Many of the cargo owners will take an active part in the salvage proceedings, appointing a representative in the UK, as provided for by the rules. However, many other cargo owners will not take an active part and will not appoint a representative, although, through their insurers, they will nevertheless often provide security to the salvors in order to obtain the early release of their cargo.

Prior to LOF 2011, in order for an award to be valid against unrepresented cargo owners, it was necessary for the salvor to have given each of them proper notice of the arbitration proceedings. In the case of a container vessel, the process of notifying the unrepresented cargo interests could be extremely costly. In practice, salvors often employ an average adjuster to carry out the notifications. However, under the new Clause 13 of the Lloyd’s Standard Salvage and Arbitration clauses (the LSSA clauses), salvors may now give valid notice of the arbitration proceedings to unrepresented parties through the entity providing the security (usually the cargo insurers). This will have the effect of greatly simplifying the notification procedure and reducing the costs involved.

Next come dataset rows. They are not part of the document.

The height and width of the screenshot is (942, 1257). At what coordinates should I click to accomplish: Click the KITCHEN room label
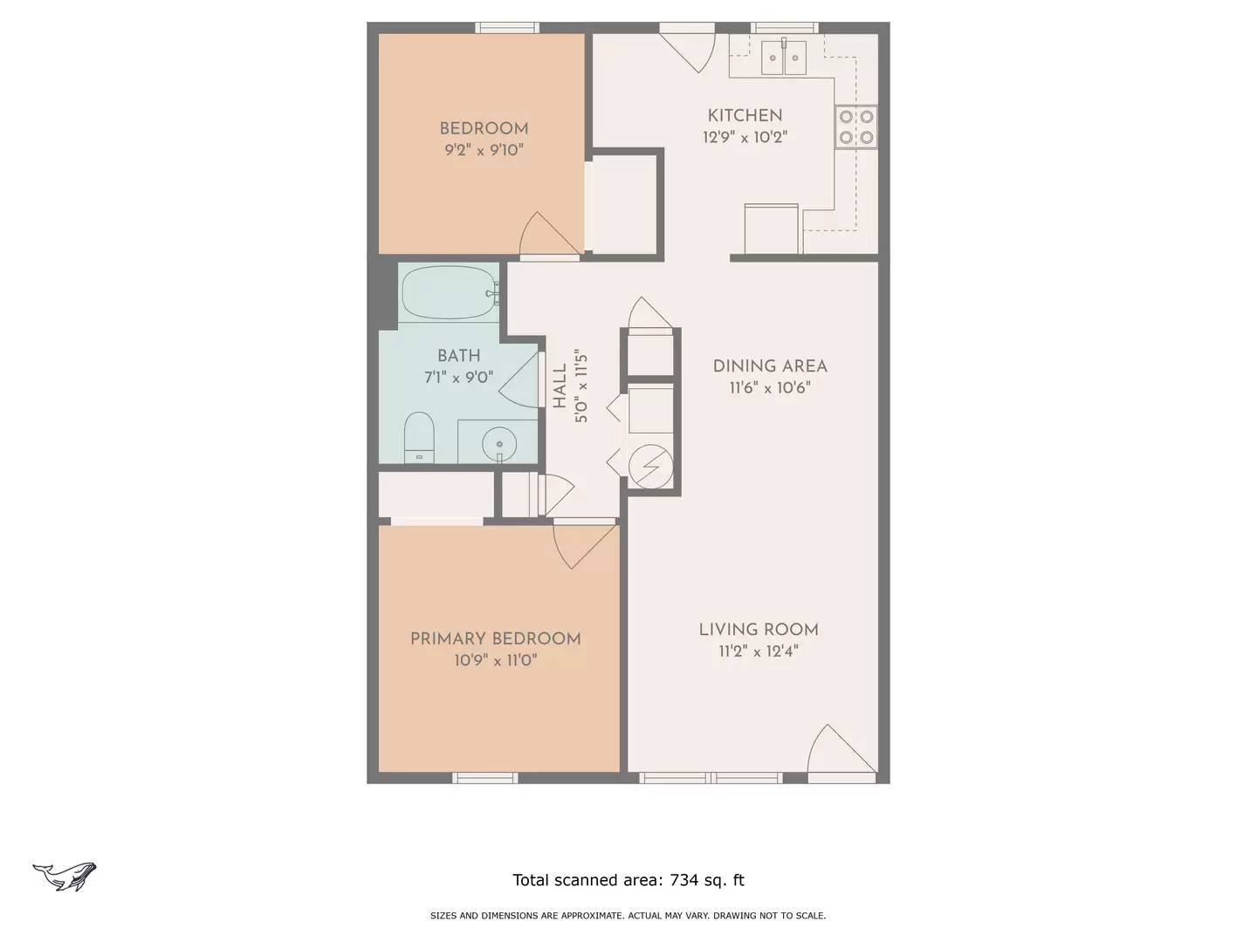745,115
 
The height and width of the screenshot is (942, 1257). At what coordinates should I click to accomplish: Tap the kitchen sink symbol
784,58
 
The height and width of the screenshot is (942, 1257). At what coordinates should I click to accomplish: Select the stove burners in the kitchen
855,126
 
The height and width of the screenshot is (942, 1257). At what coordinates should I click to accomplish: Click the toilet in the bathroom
419,436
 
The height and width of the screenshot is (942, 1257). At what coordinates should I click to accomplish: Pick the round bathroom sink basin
499,443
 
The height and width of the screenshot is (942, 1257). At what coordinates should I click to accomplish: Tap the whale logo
65,875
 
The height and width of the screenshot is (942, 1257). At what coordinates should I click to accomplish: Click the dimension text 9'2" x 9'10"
484,150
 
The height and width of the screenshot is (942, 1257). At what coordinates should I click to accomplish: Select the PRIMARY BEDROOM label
495,638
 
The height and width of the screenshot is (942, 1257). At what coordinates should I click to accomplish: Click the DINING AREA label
770,366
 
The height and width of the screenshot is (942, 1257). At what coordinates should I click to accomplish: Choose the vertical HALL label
560,386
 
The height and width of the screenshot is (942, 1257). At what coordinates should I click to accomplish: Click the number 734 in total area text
684,880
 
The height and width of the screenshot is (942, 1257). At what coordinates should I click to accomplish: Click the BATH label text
458,356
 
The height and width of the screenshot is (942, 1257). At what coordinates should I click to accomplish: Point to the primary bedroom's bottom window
484,777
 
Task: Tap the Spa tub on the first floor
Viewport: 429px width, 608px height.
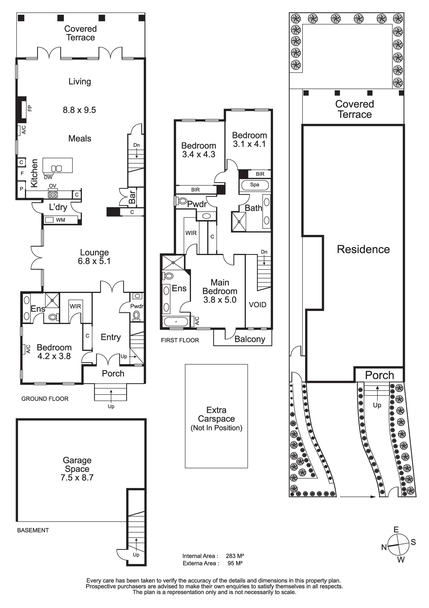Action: click(x=254, y=185)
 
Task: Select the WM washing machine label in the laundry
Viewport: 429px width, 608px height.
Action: click(x=60, y=220)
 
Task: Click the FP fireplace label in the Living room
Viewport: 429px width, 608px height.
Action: click(x=30, y=108)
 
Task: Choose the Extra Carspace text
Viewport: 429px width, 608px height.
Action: click(x=216, y=414)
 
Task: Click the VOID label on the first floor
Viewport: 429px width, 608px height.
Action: click(x=257, y=305)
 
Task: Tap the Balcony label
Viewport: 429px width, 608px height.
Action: click(x=250, y=339)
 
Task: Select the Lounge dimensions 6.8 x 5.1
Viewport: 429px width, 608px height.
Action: click(x=94, y=261)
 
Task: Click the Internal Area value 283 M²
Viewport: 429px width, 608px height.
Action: click(x=235, y=556)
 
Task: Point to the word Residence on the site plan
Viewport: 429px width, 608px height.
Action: click(x=363, y=250)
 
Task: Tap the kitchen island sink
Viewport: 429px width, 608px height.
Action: click(x=56, y=169)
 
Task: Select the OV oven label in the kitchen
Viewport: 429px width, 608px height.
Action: click(x=53, y=186)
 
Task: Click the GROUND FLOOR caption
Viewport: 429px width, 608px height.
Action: click(x=45, y=399)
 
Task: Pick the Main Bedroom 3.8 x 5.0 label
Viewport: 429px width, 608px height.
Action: click(x=220, y=291)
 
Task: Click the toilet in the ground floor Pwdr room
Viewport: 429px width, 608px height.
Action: click(x=136, y=315)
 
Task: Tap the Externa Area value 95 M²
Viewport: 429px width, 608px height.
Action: click(x=235, y=563)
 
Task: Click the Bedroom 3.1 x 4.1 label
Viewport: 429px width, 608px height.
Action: click(x=249, y=140)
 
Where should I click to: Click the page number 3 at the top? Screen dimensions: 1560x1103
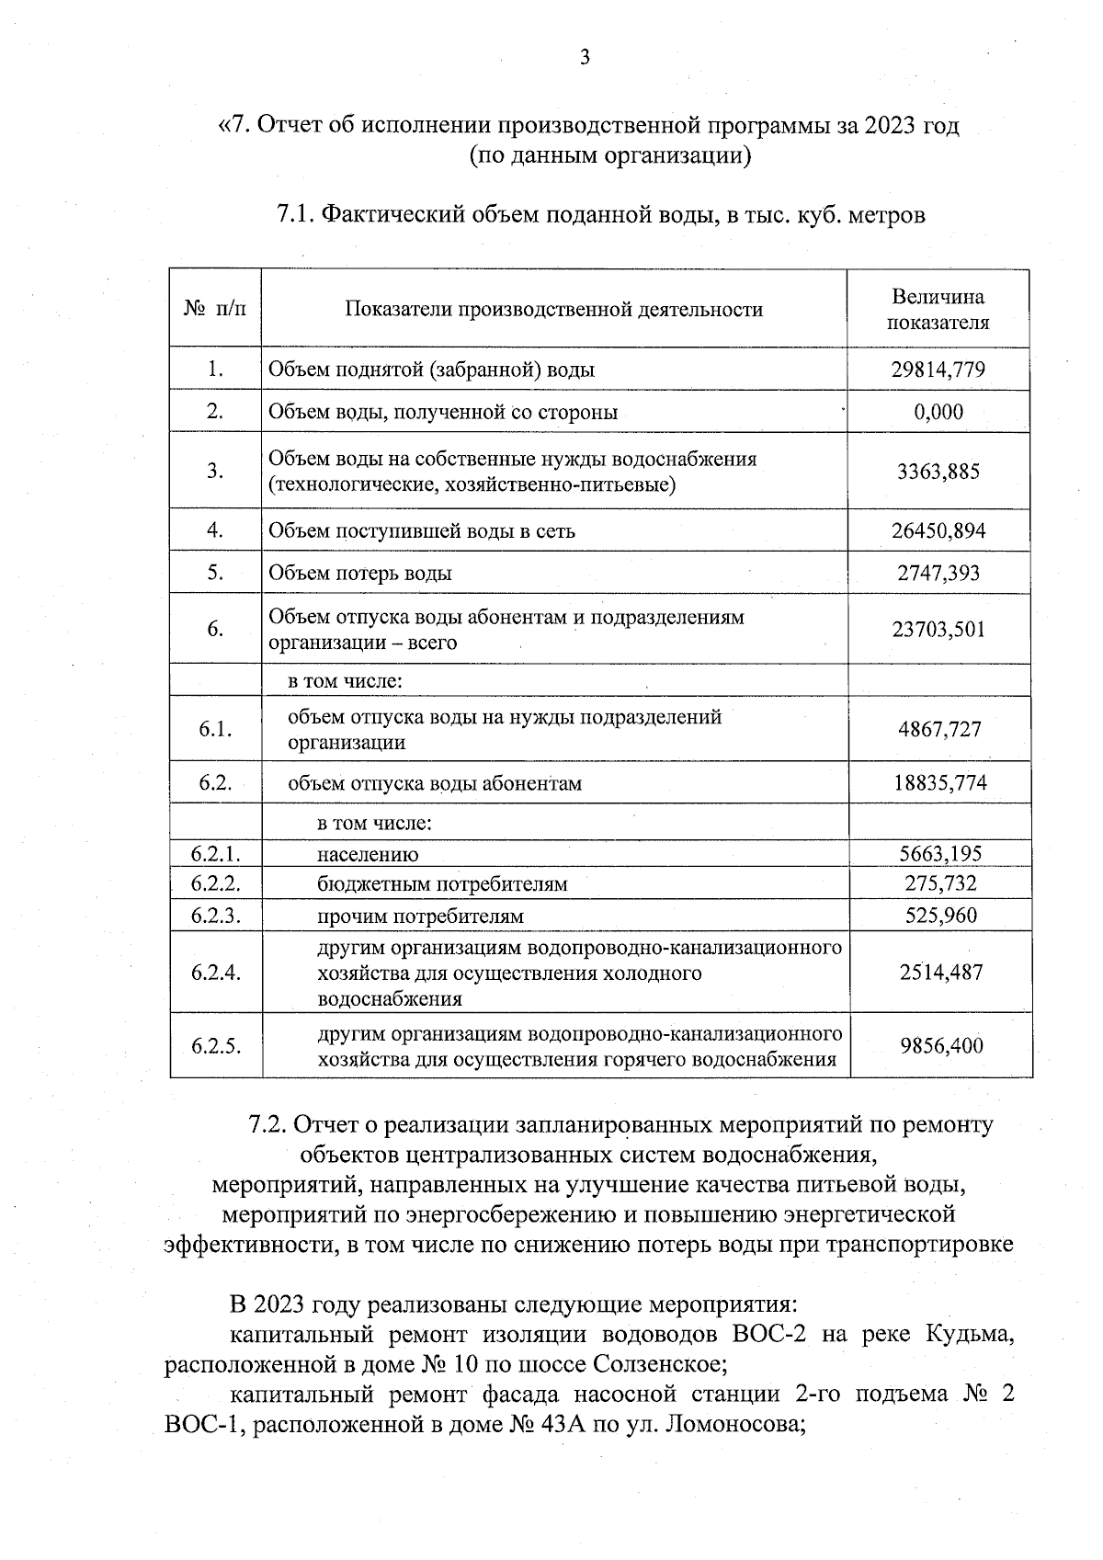[585, 58]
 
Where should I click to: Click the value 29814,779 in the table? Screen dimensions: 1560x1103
[938, 370]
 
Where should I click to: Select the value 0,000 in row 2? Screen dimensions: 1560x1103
[938, 412]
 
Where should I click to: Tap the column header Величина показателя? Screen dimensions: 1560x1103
[938, 310]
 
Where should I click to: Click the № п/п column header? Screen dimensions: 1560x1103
[215, 309]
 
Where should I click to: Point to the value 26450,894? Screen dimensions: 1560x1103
[938, 530]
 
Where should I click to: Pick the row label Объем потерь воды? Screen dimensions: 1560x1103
[360, 574]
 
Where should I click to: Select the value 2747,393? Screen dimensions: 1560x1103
[938, 574]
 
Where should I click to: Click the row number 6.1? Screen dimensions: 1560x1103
[215, 730]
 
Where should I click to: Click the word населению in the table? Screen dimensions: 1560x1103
[368, 855]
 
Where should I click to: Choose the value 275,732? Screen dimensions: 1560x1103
[940, 884]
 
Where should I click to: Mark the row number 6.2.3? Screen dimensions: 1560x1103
[216, 916]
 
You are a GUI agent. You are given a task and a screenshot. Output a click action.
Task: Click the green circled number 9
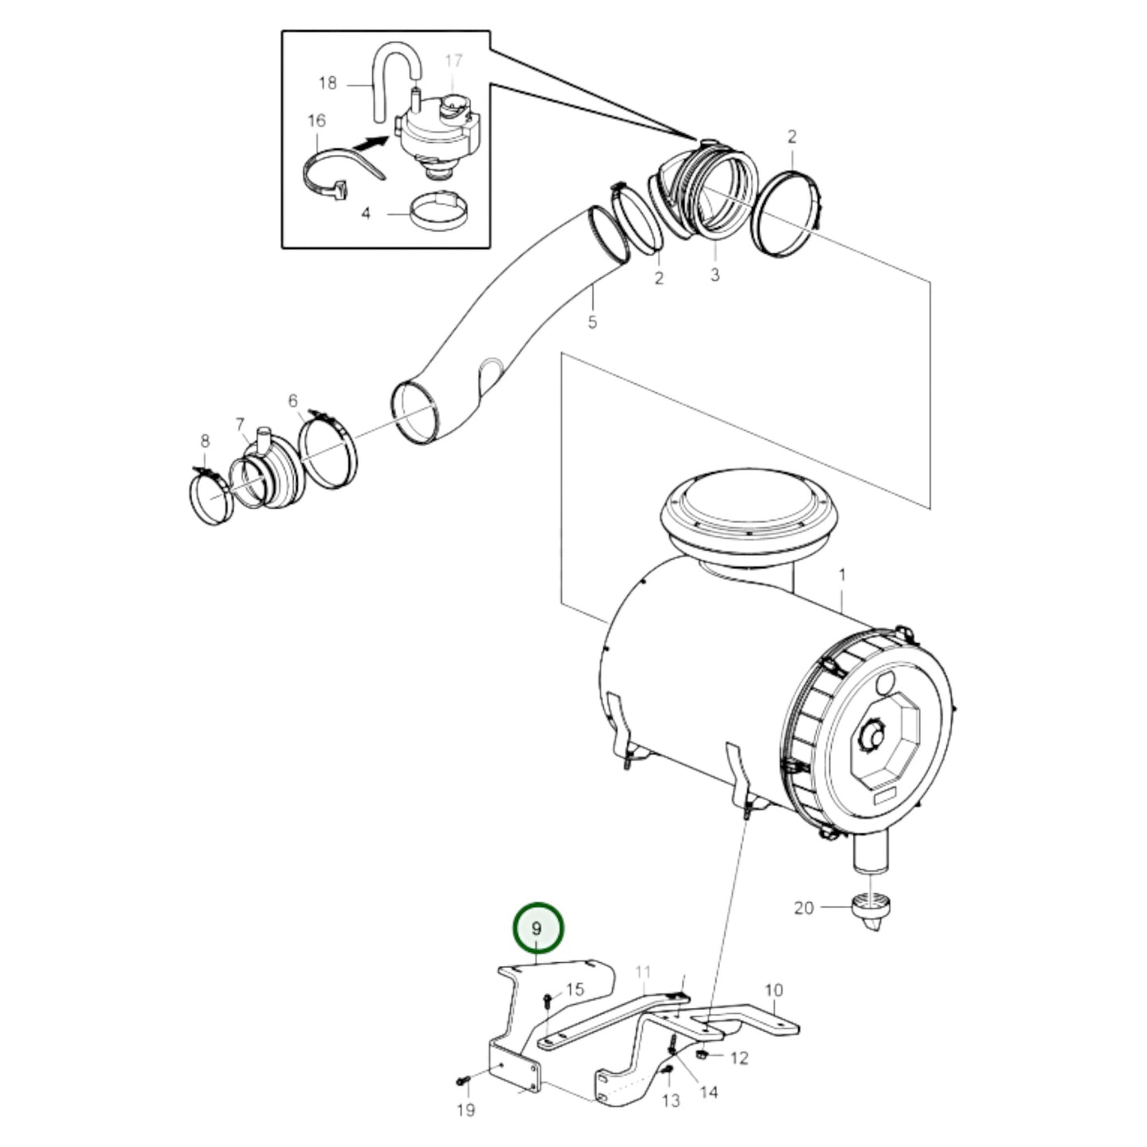(537, 928)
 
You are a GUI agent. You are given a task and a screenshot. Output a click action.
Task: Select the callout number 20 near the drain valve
(804, 906)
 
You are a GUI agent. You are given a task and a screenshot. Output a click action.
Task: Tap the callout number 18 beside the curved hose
(328, 83)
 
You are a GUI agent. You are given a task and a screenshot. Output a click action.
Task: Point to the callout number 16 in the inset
(317, 121)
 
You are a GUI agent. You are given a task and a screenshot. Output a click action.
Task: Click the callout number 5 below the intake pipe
(592, 322)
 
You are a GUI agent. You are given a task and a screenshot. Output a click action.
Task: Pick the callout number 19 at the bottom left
(466, 1110)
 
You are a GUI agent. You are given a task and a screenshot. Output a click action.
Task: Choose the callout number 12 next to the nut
(739, 1057)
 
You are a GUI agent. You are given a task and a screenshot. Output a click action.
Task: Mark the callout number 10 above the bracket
(774, 990)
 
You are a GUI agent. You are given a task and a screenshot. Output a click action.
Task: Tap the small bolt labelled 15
(548, 1001)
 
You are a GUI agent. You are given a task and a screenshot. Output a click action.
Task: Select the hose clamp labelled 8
(210, 498)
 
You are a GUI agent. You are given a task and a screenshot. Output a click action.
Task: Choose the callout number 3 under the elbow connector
(714, 275)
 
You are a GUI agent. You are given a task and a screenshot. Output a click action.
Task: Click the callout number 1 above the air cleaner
(842, 574)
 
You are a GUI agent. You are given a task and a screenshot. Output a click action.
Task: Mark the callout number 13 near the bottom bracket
(672, 1100)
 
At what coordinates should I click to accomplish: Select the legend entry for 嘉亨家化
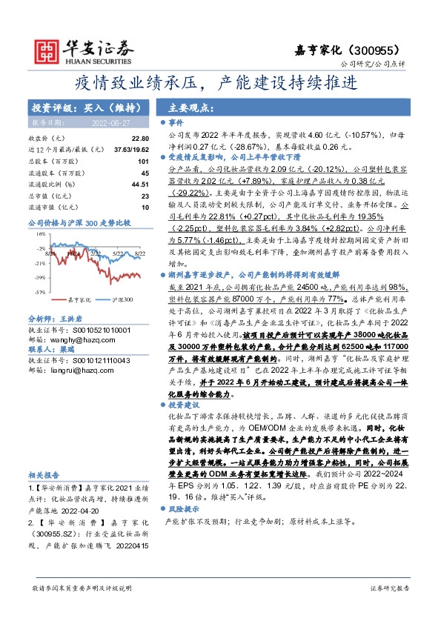78,299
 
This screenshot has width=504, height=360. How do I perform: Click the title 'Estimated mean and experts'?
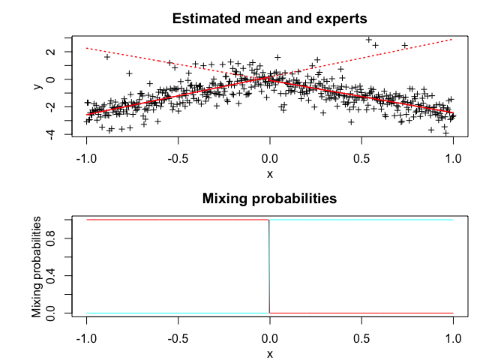point(269,18)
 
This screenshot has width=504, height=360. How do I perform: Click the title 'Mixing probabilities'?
point(269,199)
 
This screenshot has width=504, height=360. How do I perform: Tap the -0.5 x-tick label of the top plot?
point(178,158)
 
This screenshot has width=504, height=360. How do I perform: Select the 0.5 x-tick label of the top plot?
point(362,158)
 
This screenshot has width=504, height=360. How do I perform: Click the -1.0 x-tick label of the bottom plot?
point(86,339)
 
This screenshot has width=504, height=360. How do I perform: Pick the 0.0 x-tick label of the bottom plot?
point(270,339)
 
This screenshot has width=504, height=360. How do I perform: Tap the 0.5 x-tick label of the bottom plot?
point(362,339)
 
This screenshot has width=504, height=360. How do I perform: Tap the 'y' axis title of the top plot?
point(37,86)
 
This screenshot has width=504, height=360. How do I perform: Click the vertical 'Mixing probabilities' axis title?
point(37,266)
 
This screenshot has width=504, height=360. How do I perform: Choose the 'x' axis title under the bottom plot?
point(270,353)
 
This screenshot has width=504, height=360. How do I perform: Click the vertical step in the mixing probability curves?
point(269,266)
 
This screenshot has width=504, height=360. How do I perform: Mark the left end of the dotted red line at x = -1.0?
point(87,48)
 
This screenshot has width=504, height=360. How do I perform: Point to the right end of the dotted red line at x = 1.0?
point(453,39)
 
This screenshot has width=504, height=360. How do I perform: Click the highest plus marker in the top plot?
point(368,40)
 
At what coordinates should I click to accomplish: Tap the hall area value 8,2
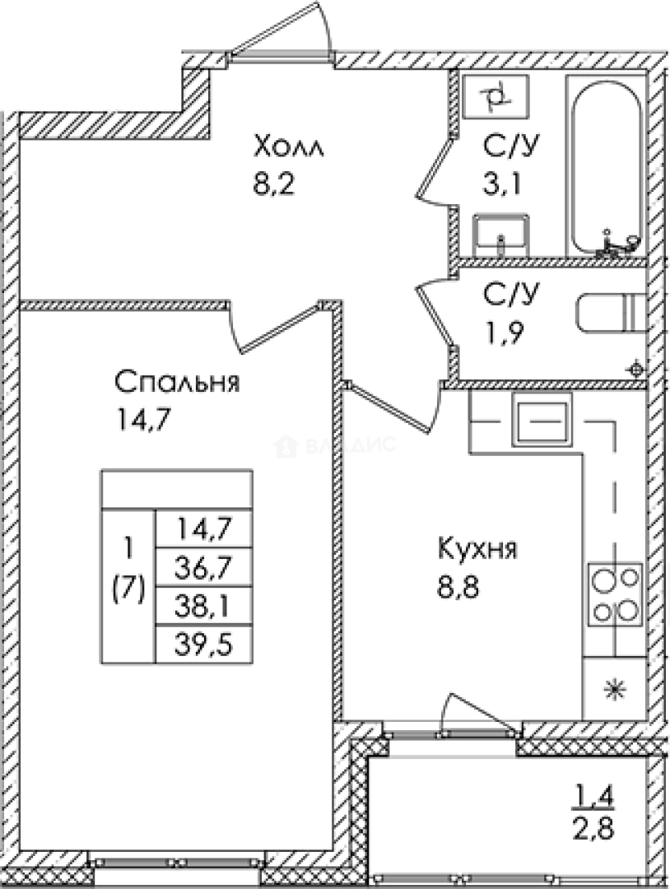point(273,183)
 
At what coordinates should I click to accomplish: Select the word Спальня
point(177,383)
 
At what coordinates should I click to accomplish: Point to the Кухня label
point(477,550)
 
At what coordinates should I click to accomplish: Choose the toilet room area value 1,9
point(502,334)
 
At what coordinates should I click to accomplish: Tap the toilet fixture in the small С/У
point(610,314)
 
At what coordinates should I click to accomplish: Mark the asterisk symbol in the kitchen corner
point(612,690)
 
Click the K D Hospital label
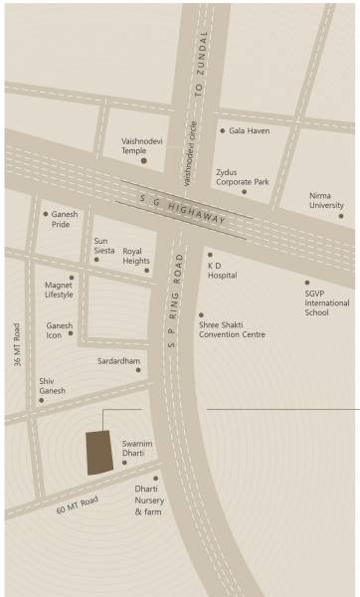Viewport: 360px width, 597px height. click(x=223, y=271)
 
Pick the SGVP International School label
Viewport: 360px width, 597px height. click(x=316, y=298)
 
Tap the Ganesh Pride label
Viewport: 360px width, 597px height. click(x=68, y=220)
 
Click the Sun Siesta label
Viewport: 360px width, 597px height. click(x=104, y=246)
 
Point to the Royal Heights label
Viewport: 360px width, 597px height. click(x=136, y=257)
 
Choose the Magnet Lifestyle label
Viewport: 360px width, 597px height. click(x=60, y=291)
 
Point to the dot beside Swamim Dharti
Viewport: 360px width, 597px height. click(x=125, y=463)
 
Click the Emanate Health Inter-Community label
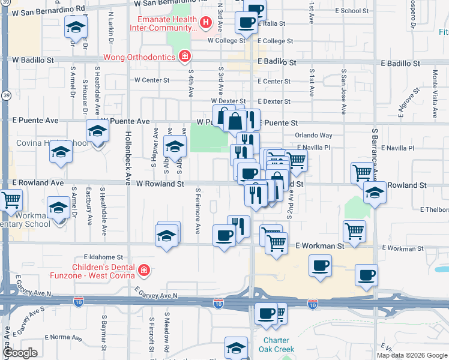click(164, 23)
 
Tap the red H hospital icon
click(206, 23)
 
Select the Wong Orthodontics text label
click(137, 57)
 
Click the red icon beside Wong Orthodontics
click(185, 57)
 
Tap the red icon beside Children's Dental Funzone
click(143, 271)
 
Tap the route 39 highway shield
click(5, 95)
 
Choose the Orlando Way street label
click(313, 136)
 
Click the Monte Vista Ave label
click(435, 89)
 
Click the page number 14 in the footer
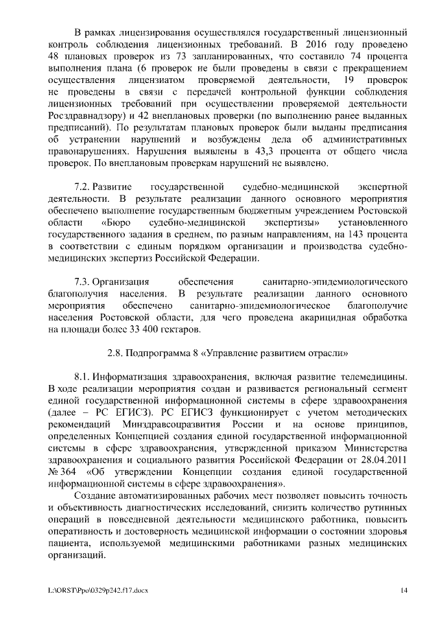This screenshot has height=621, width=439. [404, 590]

Another problem for the salvor of a container vessel with unrepresented cargo interests involves the situation where a settlement agreement is reached between the salvor and the represented interests. The problem is that, without the agreement of the unrepresented interests, the salvor has little choice other than to proceed with the costly arbitration procedure and to obtain an award against the unrepresented interests. Now, however, subject to the approval of the arbitrator, Clause 14 of the new LSSA clauses allows an agreement reached with 75% (by value) of the represented cargo interests to bind the remaining unrepresented cargo interests. This then avoids the cost of proceeding through the full arbitration procedure.

Finally, subject to the approval of the arbitrator, Clause 15 of the LSSA clauses allows low-value salved cargo to be excused from liability for salvage where the cost of including it is likely to be disproportionate to the contribution involved.